▶ _Your task_:
In this material, which lines include the string "Novels"? Show them.

▶ _Data section_:
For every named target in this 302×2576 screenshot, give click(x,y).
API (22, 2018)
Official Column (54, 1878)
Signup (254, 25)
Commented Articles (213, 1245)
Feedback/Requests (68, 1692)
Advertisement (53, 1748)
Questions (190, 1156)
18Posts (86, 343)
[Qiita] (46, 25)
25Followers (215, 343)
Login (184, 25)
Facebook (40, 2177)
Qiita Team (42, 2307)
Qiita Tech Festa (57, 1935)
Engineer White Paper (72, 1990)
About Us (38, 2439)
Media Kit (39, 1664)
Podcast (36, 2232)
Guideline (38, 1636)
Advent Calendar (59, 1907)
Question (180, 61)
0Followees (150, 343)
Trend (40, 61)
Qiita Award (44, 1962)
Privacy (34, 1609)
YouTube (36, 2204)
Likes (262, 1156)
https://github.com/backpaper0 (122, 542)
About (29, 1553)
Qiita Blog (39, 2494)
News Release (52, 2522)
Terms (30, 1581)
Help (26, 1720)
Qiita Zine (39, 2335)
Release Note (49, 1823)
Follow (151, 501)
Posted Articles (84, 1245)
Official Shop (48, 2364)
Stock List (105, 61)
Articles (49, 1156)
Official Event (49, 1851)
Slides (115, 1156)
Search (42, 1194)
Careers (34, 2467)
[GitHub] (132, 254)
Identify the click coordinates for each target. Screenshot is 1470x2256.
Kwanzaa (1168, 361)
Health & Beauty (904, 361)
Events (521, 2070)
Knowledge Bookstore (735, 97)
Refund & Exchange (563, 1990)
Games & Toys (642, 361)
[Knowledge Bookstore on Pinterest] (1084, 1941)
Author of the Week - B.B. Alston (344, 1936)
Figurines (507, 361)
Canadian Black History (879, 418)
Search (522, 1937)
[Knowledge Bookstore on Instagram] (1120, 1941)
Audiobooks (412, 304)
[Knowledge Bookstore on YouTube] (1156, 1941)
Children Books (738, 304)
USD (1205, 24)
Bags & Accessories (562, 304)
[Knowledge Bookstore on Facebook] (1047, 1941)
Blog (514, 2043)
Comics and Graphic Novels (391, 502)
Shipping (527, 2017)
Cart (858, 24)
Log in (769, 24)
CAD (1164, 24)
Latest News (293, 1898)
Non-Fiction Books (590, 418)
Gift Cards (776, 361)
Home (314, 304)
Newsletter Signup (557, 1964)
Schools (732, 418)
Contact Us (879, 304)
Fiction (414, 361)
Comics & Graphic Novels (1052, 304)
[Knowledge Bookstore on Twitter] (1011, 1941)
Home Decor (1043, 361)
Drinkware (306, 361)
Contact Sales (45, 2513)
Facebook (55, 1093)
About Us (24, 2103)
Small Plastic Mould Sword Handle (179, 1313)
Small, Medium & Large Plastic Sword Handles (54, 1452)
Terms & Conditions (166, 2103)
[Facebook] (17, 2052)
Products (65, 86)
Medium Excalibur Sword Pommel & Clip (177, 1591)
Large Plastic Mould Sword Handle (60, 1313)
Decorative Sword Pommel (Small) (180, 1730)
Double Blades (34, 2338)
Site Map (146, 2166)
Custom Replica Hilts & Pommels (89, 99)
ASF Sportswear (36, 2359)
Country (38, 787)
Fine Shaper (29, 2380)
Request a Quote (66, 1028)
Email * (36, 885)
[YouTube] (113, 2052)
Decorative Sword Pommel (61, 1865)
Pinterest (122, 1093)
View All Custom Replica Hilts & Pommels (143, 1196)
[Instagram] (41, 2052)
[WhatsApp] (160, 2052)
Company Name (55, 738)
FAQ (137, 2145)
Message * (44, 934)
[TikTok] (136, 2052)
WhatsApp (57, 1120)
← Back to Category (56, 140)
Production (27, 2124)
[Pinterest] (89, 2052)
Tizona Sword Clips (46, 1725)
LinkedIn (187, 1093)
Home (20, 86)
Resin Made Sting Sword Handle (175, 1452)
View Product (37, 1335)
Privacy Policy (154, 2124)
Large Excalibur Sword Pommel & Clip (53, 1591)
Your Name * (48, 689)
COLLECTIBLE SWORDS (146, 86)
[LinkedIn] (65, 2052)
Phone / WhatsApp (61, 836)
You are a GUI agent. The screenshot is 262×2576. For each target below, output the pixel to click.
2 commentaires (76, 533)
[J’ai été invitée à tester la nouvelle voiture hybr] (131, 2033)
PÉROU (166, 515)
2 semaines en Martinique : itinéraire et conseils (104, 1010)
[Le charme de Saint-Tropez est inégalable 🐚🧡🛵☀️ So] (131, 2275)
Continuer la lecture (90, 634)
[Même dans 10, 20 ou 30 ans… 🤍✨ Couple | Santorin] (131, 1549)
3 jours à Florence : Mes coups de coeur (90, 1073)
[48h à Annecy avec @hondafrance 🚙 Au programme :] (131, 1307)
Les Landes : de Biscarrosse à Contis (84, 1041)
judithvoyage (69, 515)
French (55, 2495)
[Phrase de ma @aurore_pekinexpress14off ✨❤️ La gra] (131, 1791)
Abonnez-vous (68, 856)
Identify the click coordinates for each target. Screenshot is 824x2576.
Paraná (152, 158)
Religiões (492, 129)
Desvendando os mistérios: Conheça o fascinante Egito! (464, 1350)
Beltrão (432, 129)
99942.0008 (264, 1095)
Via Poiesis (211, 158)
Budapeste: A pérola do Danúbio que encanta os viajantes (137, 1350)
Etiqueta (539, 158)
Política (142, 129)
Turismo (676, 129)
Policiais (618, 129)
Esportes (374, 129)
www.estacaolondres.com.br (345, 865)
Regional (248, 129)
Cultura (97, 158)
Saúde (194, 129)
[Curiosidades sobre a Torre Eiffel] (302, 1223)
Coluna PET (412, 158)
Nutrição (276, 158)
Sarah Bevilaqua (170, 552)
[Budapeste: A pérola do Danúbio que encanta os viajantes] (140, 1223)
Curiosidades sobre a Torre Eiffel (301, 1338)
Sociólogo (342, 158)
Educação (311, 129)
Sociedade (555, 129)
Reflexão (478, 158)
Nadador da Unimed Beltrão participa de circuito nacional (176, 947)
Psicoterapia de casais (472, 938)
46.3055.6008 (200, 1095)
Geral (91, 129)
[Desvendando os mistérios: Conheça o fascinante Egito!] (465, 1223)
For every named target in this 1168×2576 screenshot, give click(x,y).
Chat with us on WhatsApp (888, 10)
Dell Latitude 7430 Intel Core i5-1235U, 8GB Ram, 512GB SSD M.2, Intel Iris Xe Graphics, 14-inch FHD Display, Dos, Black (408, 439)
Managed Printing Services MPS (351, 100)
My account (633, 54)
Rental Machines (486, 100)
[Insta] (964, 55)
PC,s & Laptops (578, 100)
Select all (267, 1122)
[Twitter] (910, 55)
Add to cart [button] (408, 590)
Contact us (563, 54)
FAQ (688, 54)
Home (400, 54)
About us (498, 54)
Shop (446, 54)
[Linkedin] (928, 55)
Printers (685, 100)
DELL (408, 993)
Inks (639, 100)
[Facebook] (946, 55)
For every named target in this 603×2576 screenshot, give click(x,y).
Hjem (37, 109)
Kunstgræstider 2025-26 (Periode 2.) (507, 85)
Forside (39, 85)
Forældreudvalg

▶ _Result for this task_:
Comics and Graphic Novels (391, 502)
Comics & Graphic Novels (1052, 304)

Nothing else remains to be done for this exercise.